Pacal pressed his sudden advantage, jabbing to keep Flavius off-balance, then raining overhead blows upon him. Flavius warded off the attack with Memory, the sword taking bigger and bigger bites from the cuayab.

Abruptly, the cuayab stuck.

Cage broken and split, braided staff spitting fire from a dozen fissures, the cuayab had embedded mid-blade on Memory, stuck fast. Arms throbbing, Flavius pulled Memory back, jerking the cuayab from Pacal’s hands.

“I’ve just about had my fill of ya,” Flavius said, raising his sword.

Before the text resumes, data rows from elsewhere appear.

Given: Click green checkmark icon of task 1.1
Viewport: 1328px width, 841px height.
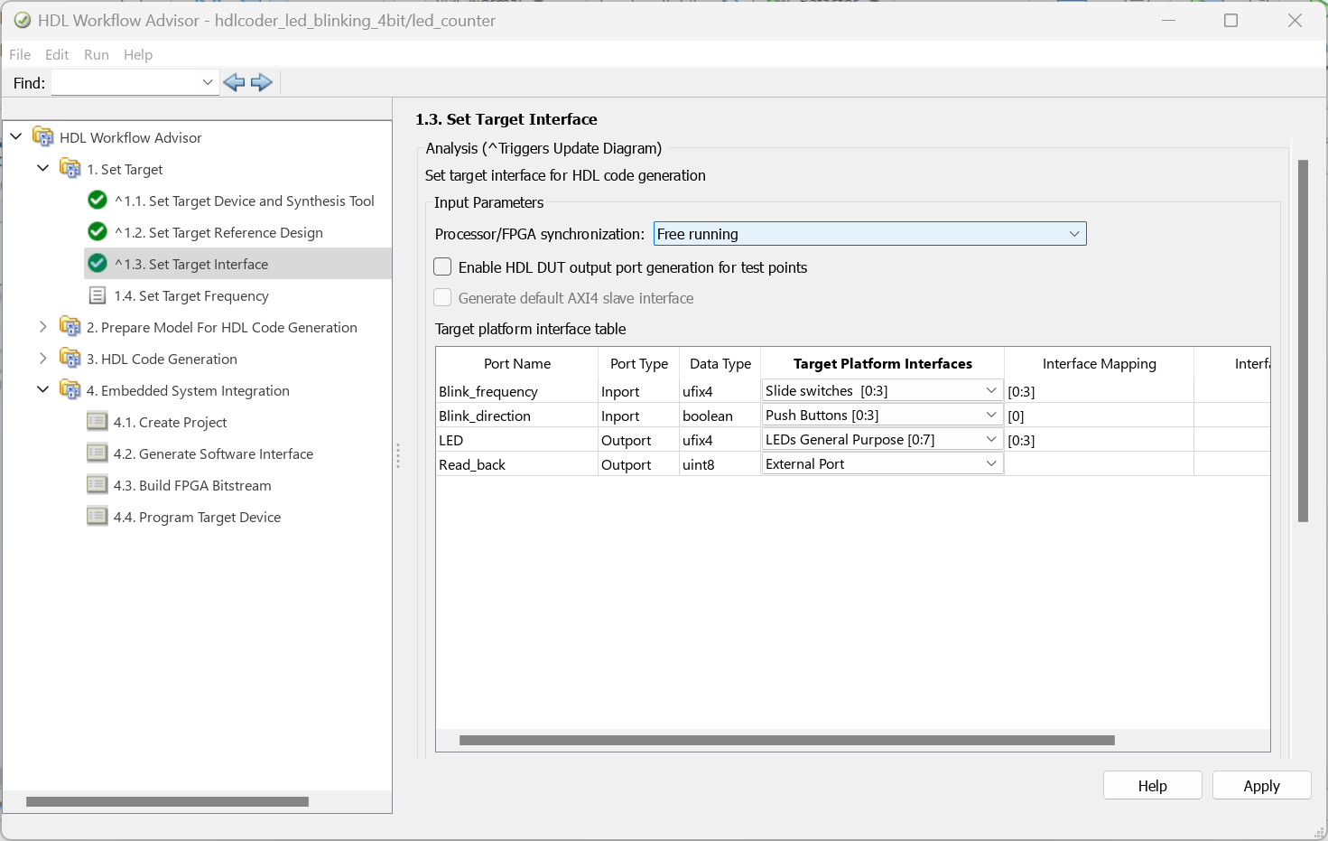Looking at the screenshot, I should [98, 201].
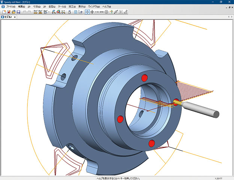Click the dotted grid icon in toolbar
234x180 pixels.
pyautogui.click(x=120, y=12)
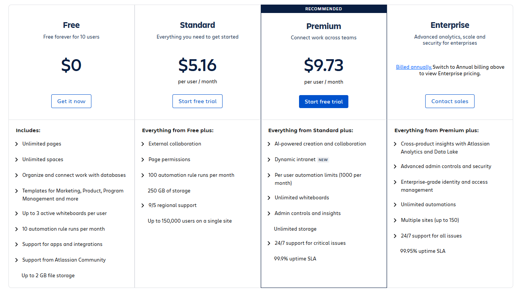Start free trial for Standard plan

pyautogui.click(x=197, y=101)
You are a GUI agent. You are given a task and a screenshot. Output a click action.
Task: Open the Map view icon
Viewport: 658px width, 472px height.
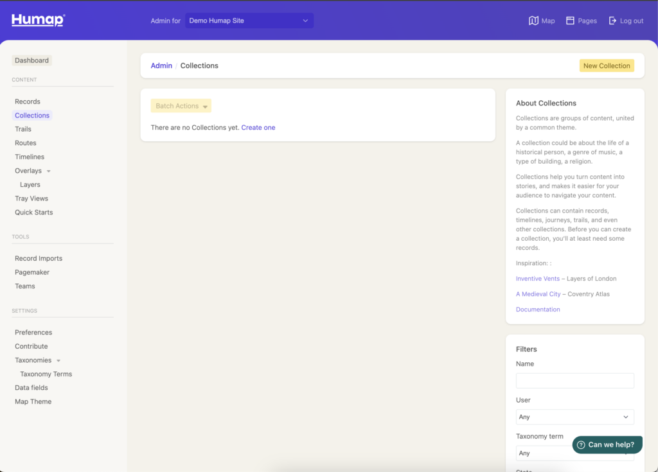tap(533, 21)
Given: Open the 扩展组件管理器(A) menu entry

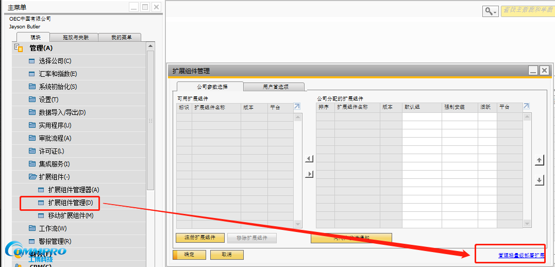Looking at the screenshot, I should 73,190.
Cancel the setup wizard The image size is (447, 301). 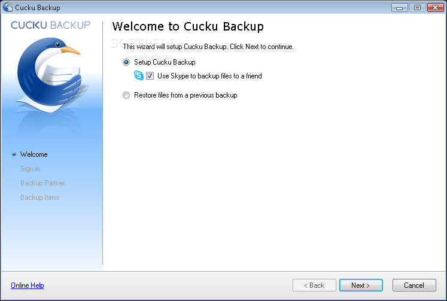click(414, 285)
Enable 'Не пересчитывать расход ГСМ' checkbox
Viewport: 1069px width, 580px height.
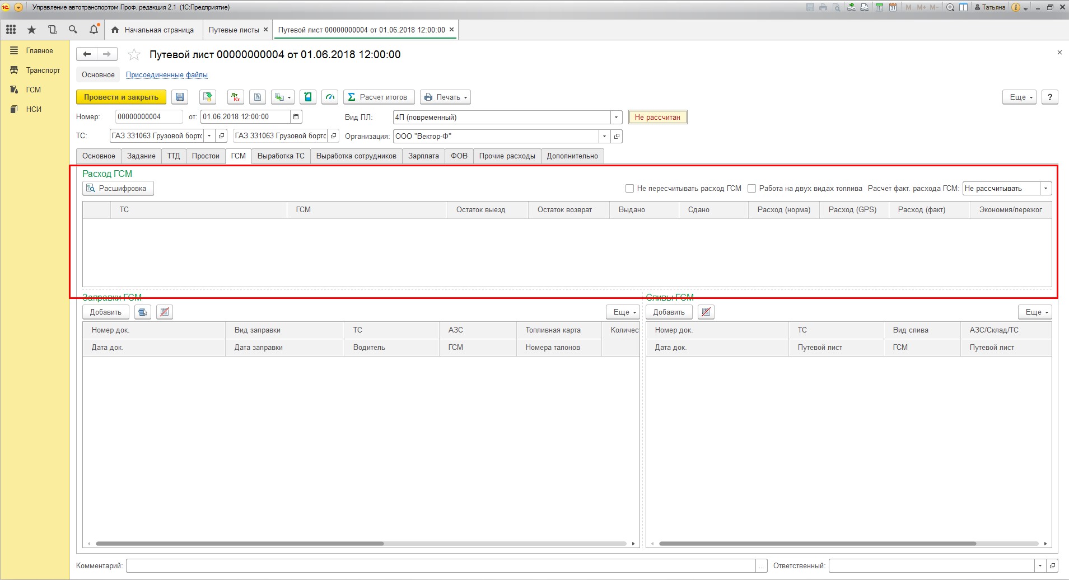click(x=629, y=189)
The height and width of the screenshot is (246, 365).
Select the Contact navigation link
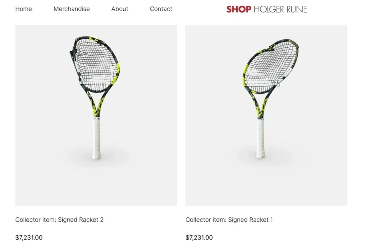(x=161, y=9)
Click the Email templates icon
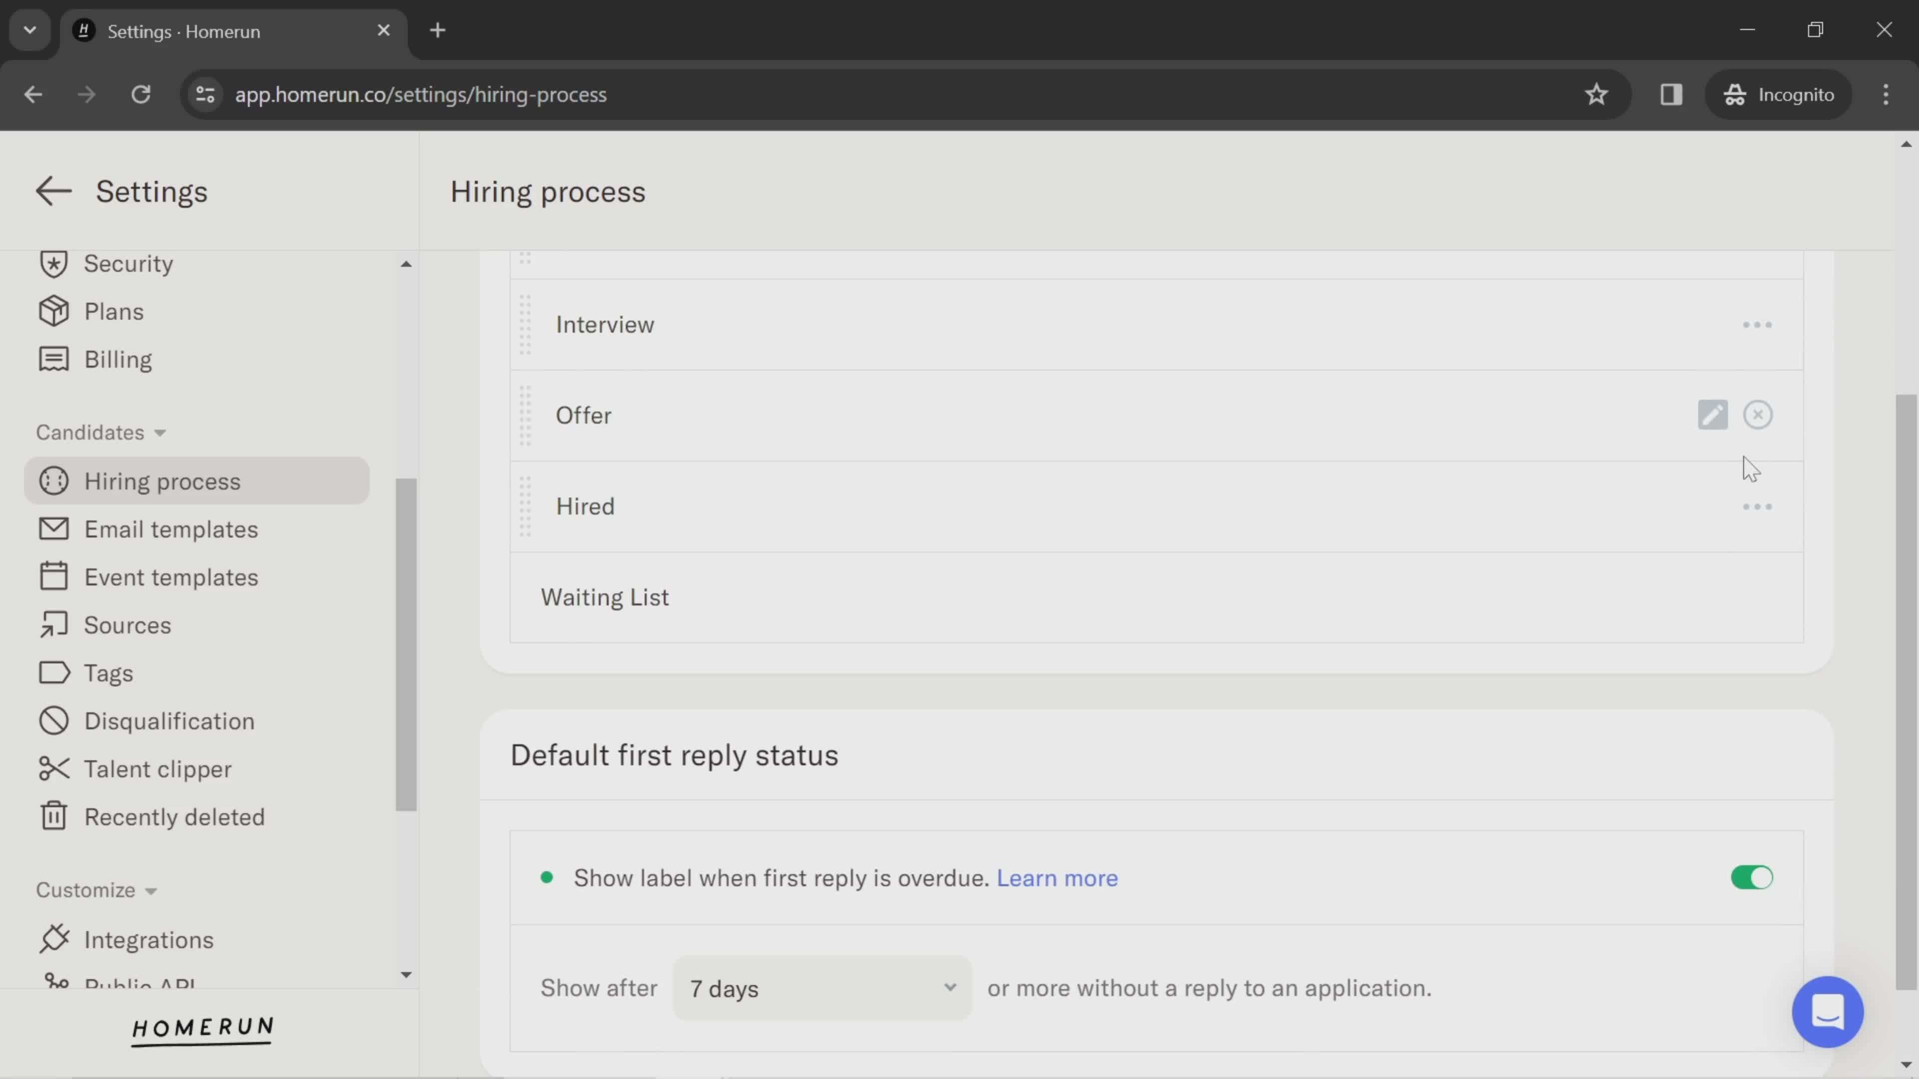This screenshot has height=1079, width=1919. tap(52, 529)
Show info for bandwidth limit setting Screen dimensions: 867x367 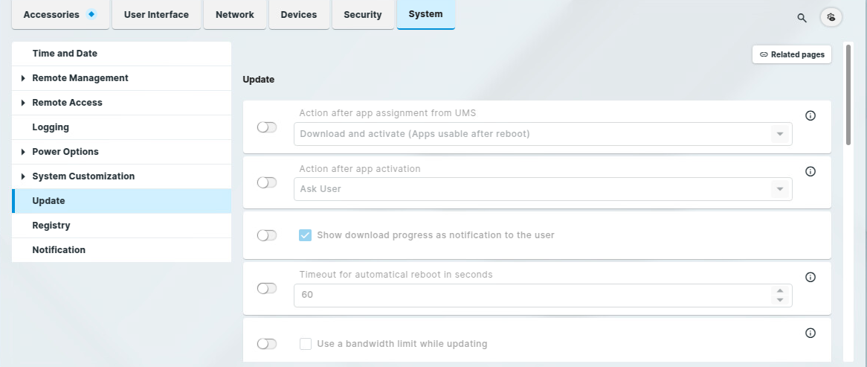click(810, 333)
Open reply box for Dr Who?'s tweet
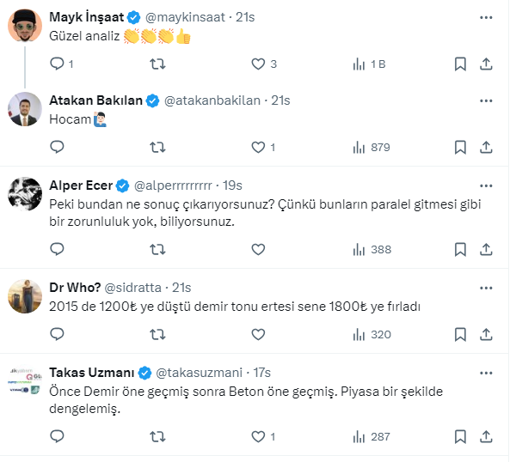The image size is (516, 462). tap(58, 334)
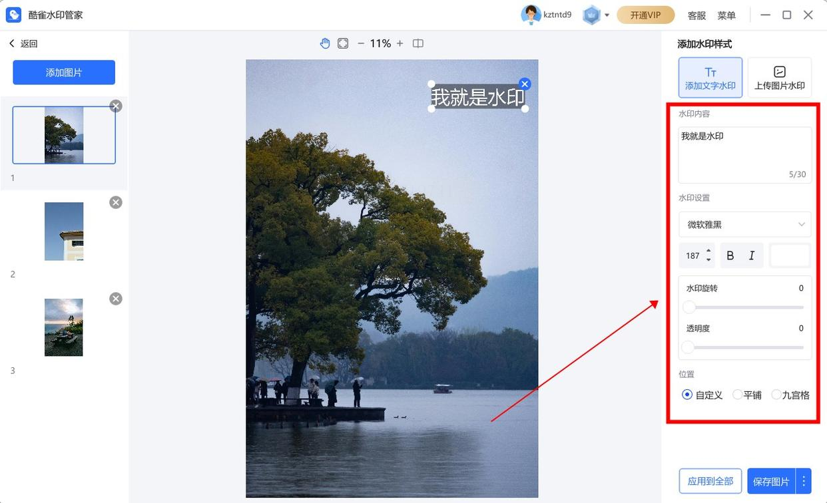Switch to 上传图片水印 tab
Viewport: 827px width, 503px height.
tap(780, 77)
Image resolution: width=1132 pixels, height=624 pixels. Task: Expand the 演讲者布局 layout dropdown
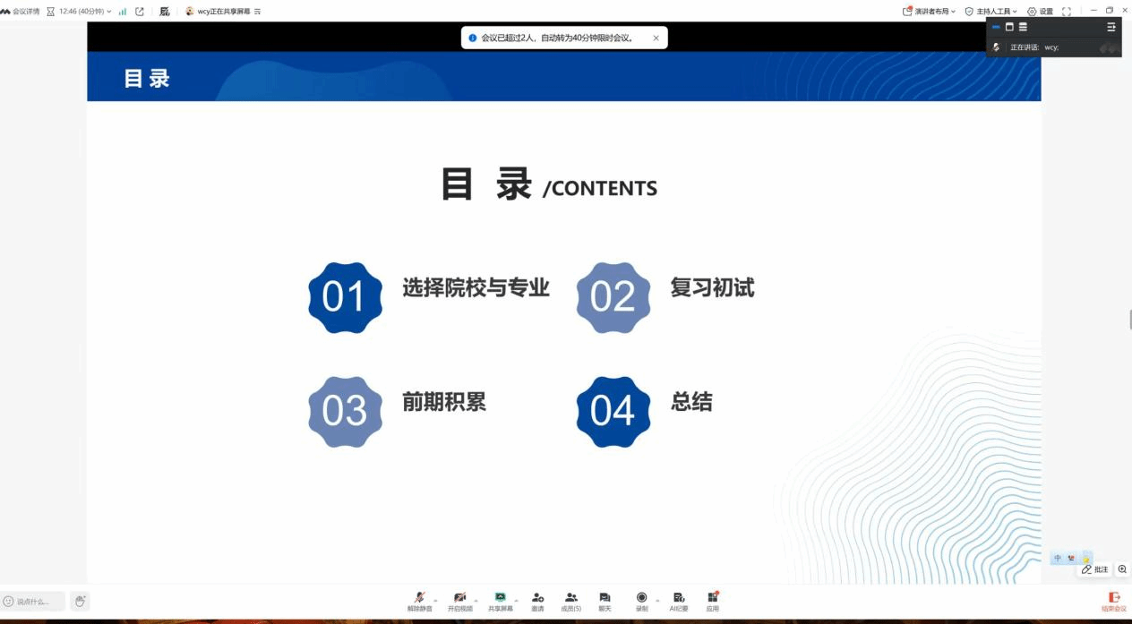pos(929,12)
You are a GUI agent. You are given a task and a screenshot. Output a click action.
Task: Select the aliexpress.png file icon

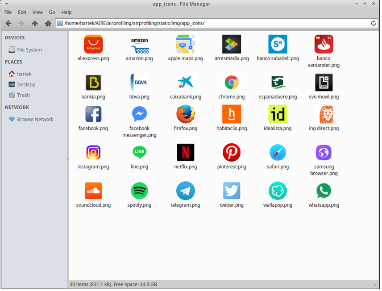point(93,44)
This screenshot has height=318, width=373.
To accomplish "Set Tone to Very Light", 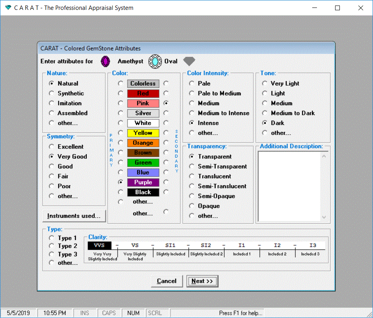I will coord(264,84).
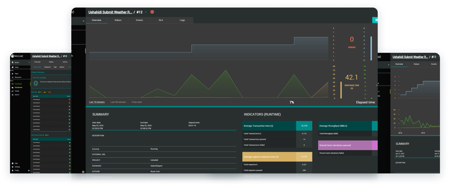Open the Logs tab
This screenshot has height=186, width=450.
182,20
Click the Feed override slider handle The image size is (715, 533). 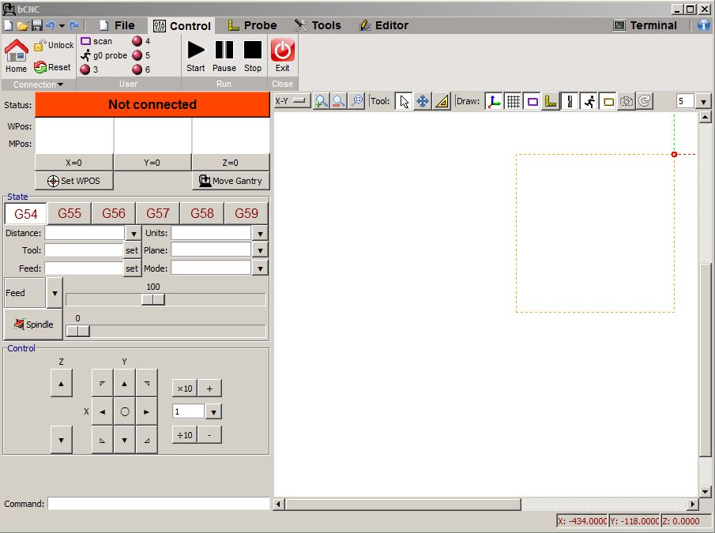(153, 299)
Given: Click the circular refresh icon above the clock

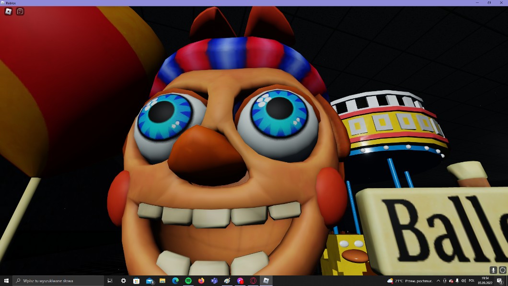Looking at the screenshot, I should point(502,270).
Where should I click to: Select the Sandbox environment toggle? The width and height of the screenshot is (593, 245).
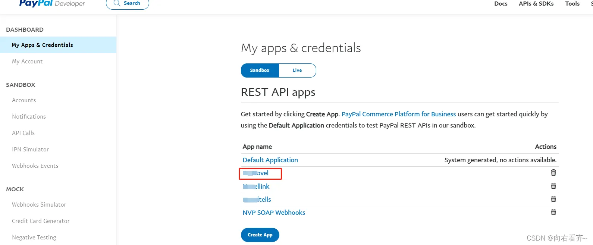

Three militiamen charged before Flavius could strike Pacal. Cursing, Flavius swung Memory in broad, deadly strokes. Now unconfined by the narrow apartment, Memory’s reach was a good foot better than the cuayabs, and he pressed his advantage. The impaled cuayab was like a lead weight on the sword, though. It also proved to be a convenient target for the militia, who chose to block at it rather than Memory directly lest their cuayabs end up impaled as well. With every crunching blow, the mangled cuayab spouted more spark and flame.

The bloodnettles continued grasping at his ankles.

“Flavius! I’ve found it!” Acaona shouted, loosing a well-aimed emerald burst at a knot bloodnettles reaching for her legs.

“Brilliant! Burn us a path out of this gorse patch!”

Two militia swung their cuayabs simultaneously. Flavius blocked them, but the shock proved too much for the battered cuayab. The cage broke away completely. Fire erupted from the open end uncontrollably.

“Fall back!” ordered Captain Pacal. “All militia fall back and take cover! The cuayab’s going to blow.”

“These things explode?” Flavius asked accusingly of Acaona.

“How should I know?” Acaona shot back. “I’m Sajal, not militia!”

The fire and smoke belching from the cuayab wreathed Memory in a swirling inferno. Flavius’ hands blistered.

“Come on, Memory, let’s be rid of this faggot, eh?” Flavius whispered. He swung the sword at arm’s length, once, twice, then abruptly pulled back at the apex of the arc. The cuayab slid neatly off the end of the sword.

The spitting missile sailed over the scattering militia and through the shattered apartment window. The window where Empress Malinche, Papantzin and the two militia bodyguards had gathered to watch the melee.